SCHRIJFOPDRACHT 1:
Beantwoord met de bespreking van Baumgartner deze vragen:
(a) Wat ziet Baumgartner op de filmbeelden die hij vindt?
(b) Hoe heet het boek waaraan Baumgartner werkt?
(c) Wie heeft de roman vertaald?
SCHRIJFOPDRACHT 2: Vat de bespreking van Baumgartner samen in twee zinnen.
SCHRIJFOPDRACHT 3: Leg met de bespreking van Baumgartner in één of twee zinnen uit waarom Baumgartner zich volgens de recensent eerder een schrijver dan een filosoof betoont.

PAGINATEKST:

════════

Baumgartner schrijft zijn herinnering op terwijl hij zich afvraagt of het verhaal van de wolven eigenlijk wel waar is. Alsof nu toch de filosoof in hem ontwaakt. Als een verhaal, noteert hij, ‘zo verbluffend en zo sterk is dat het je mond laat openvallen en je het gevoel geeft dat het je hele kijk op het bestaan veranderd, vergroot of verdiept heeft, maakt het dan nog uit of het verhaal wel of niet waar is?’

Hij vindt filmbeelden waarop Sovjettroepen de stad binnen trekken. Geen wolf te zien. Maar dat zegt niks. Hij kiest ervoor het verhaal te geloven. Daarmee betoont hij zich eerder een schrijver dan de filosoof die Paul Auster van hem heeft gemaakt. Zou immers een filosoof uit Princeton zo lichtvaardig met het waarheidsbegrip omspringen? Bovendien is geloof in fictie, waar het de holocaust betreft, op zijn zachtst gezegd problematisch, al valt Baumgartners standpunt natuurlijk niet samen met dat van de schrijver. Een schrijver toont, hij ‘beweert’ niks.

Niettemin lijkt Paul Auster de filosofie niet al te serieus te nemen. Zijn hoofdpersoon mag van beroep filosoof zijn, als hij gynaecoloog of accountant was geweest had dat voor het verhaal en de strekking ervan niet veel uitgemaakt. Het boek waaraan Baumgartner werkt, Geheimen van het wiel, kan net zo goed het soort amateuristisch conterfeitsel zijn dat dagelijks bij uitgeverijen in de bus valt als een filosofisch relevant betoog van een professional uit Princeton.

Dat sluit echter nog helemaal niet uit dat dit een filosofische roman is. De hoofdpersoon van Jean-Paul Sartres La nausée is ook geen filosoof en toch wordt deze roman doorgaans opgevat als een literaire uitdrukking van de filosofie van het existentialisme. Alleen kon ik uiteindelijk niet zo veel filosofische diepgang in Baumgartner ontdekken, al las ik het in één ruk uit, tot voorbij het open einde. Want Paul Auster kan wel schrijven.

Paul Auster, Baumgartner. Een roman. Vertaling Ronald Vlek, De Bezige Bij, 206 p.

════════

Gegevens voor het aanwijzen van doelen

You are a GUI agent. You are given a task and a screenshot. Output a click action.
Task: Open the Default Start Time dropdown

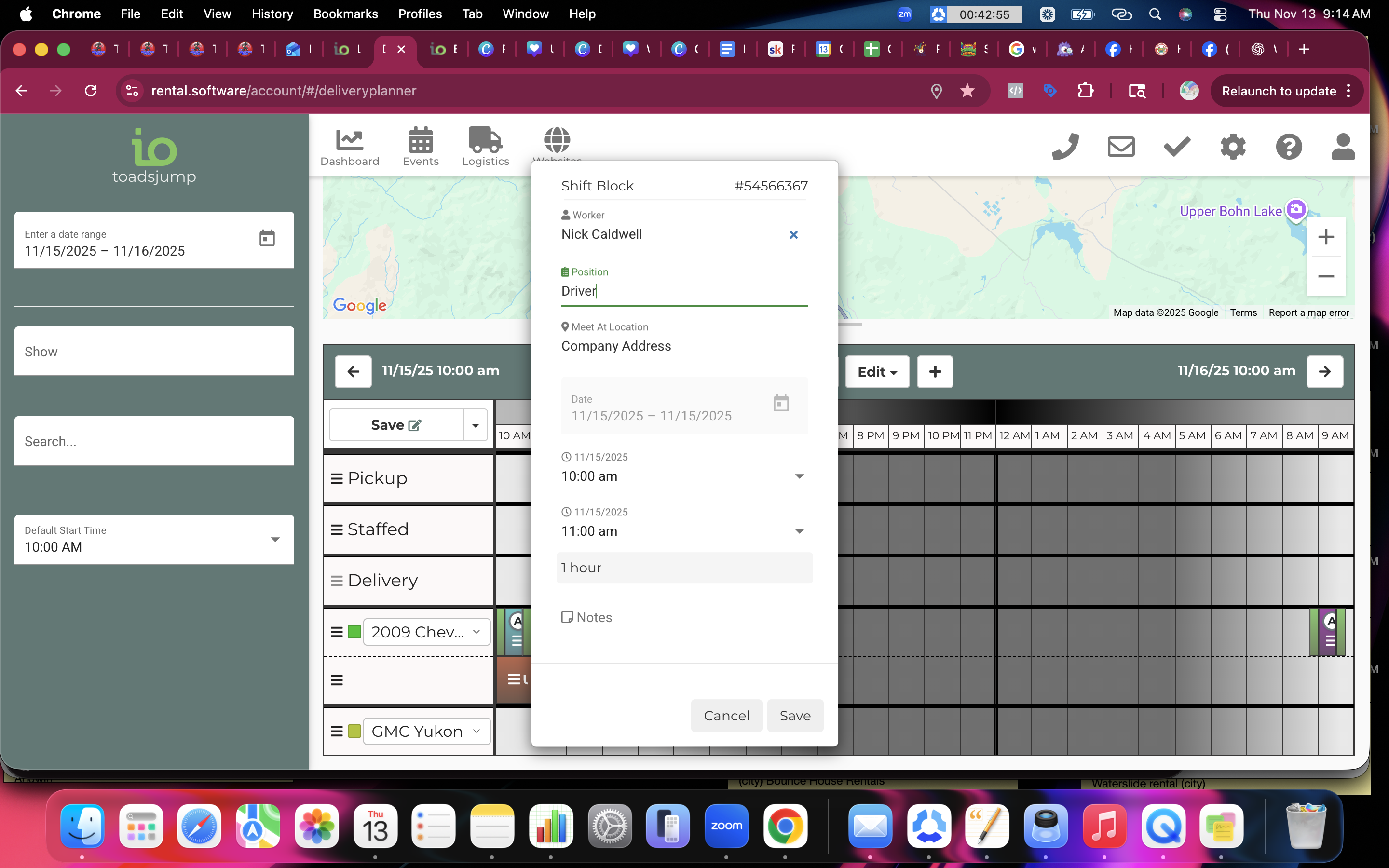[275, 539]
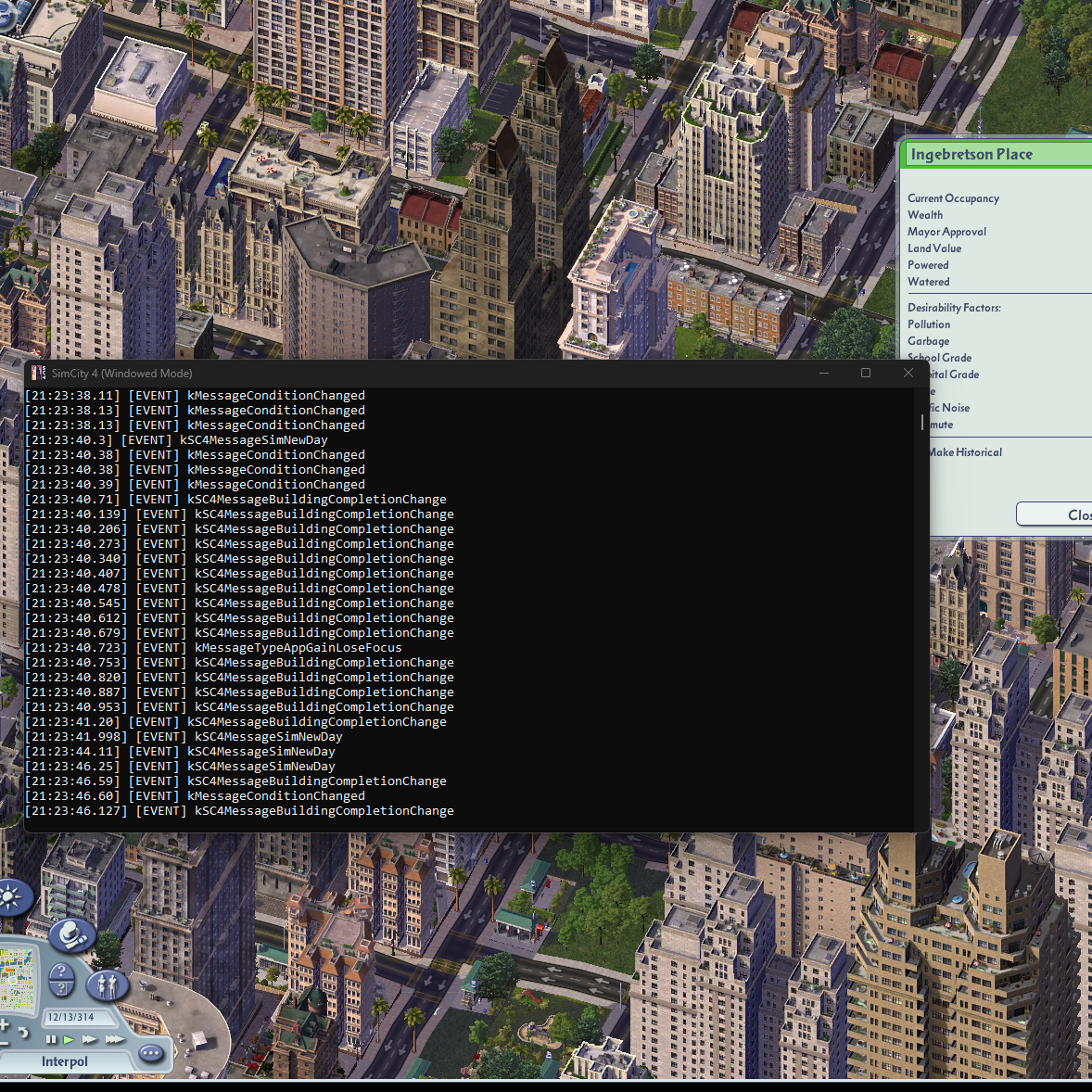Click the city name Interpol
This screenshot has width=1092, height=1092.
(65, 1060)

════════

SCHRIFTELIJK ANTWOORD 1:
(a) Sovjettroepen die de stad binnentrekken, zonder een wolf te zien.
(b) Geheimen van het wiel.
(c) Ronald Vlek.

SCHRIFTELIJK ANTWOORD 2: De hoofdpersoon van Paul Austers roman Baumgartner kiest ervoor het verhaal van de wolven te geloven, en volgens de bespreking toont hij zich daarmee eerder een schrijver dan een filosoof. Auster lijkt de filosofie niet erg serieus te nemen, en hoewel dat een filosofische roman niet uitsluit, ontdekte de recensent er weinig filosofische diepgang in, al werd het boek in één ruk uitgelezen.

SCHRIFTELIJK ANTWOORD 3: Hij kiest ervoor het verhaal van de wolven te geloven, hoewel hij niet weet of het waar is. Een filosoof uit Princeton zou volgens de recensent niet zo lichtvaardig met het waarheidsbegrip omspringen.